§ Your assignment:
Within the data that follows, set down exactly the lines from the one containing "Viewport: 600px width, 467px height." through the one containing "Select the line", both ends included.

§ Data shown:
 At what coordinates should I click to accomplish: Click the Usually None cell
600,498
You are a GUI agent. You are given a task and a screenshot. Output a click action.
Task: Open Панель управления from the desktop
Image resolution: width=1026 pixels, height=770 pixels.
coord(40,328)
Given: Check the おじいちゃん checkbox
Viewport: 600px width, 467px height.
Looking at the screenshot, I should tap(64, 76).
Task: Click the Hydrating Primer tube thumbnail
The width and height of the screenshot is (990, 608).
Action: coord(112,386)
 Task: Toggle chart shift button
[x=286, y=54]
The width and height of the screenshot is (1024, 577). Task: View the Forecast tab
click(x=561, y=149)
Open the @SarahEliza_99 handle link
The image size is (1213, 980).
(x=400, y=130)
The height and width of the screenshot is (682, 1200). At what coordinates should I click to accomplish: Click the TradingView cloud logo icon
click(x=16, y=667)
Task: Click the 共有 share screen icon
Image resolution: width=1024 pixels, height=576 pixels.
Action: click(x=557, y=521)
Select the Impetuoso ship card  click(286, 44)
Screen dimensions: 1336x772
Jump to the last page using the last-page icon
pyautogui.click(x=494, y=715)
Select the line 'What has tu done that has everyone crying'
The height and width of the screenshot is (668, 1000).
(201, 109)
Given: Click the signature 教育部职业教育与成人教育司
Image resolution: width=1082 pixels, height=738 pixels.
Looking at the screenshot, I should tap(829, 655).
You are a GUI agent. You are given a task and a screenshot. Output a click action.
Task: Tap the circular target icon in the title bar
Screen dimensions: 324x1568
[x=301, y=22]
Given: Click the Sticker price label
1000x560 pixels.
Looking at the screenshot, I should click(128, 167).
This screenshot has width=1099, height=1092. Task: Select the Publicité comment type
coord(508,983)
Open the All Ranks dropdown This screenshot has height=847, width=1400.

§ Written answer:
Viewport: 600px width, 467px height.
Looking at the screenshot, I should tap(64, 76).
Task: Click the Hydrating Primer tube thumbnail
The width and height of the screenshot is (990, 608).
Action: coord(112,386)
 Task: Toggle chart shift button
[x=286, y=54]
The width and height of the screenshot is (1024, 577). Task: View the Forecast tab
click(x=561, y=149)
Open the @SarahEliza_99 handle link
The image size is (1213, 980).
(x=400, y=130)
The height and width of the screenshot is (682, 1200). At what coordinates should I click to accomplish: Click the TradingView cloud logo icon
click(x=16, y=667)
Task: Click the 共有 share screen icon
Image resolution: width=1024 pixels, height=576 pixels.
Action: click(x=557, y=521)
Select the Impetuoso ship card  click(286, 44)
Screen dimensions: 1336x772
Jump to the last page using the last-page icon
pyautogui.click(x=494, y=715)
Select the line 'What has tu done that has everyone crying'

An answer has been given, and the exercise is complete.